=== Section Start ===

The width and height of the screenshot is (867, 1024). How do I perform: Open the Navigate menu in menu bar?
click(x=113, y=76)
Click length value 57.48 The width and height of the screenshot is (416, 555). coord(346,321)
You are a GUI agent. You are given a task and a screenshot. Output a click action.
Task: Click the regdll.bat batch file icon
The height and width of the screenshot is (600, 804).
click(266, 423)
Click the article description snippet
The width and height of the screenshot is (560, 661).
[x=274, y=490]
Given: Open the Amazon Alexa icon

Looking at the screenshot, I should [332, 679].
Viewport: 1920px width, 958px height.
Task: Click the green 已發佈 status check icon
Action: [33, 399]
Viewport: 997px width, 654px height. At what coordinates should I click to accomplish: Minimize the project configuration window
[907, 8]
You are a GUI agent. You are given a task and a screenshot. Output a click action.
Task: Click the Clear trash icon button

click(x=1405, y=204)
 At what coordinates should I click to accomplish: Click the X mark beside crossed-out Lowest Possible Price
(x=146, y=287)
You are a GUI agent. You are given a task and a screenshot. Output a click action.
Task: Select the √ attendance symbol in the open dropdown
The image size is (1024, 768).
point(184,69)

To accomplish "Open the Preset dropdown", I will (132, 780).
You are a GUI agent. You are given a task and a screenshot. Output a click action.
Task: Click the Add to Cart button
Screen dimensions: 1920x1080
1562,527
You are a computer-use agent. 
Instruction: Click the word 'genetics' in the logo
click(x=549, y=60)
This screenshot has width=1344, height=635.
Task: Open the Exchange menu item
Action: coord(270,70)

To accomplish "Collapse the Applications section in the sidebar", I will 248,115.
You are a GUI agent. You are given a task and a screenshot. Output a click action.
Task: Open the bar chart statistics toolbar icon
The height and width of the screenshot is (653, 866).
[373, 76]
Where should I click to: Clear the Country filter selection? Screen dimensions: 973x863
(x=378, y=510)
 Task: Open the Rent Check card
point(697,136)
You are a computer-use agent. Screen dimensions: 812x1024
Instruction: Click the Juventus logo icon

=== Section End ===

> _Requirement_
In the entries above, which lines hold the string "will"? Report all of them.

> _Your solution_
To accomplish "Open the Preset dropdown", I will (132, 780).
To accomplish "Collapse the Applications section in the sidebar", I will 248,115.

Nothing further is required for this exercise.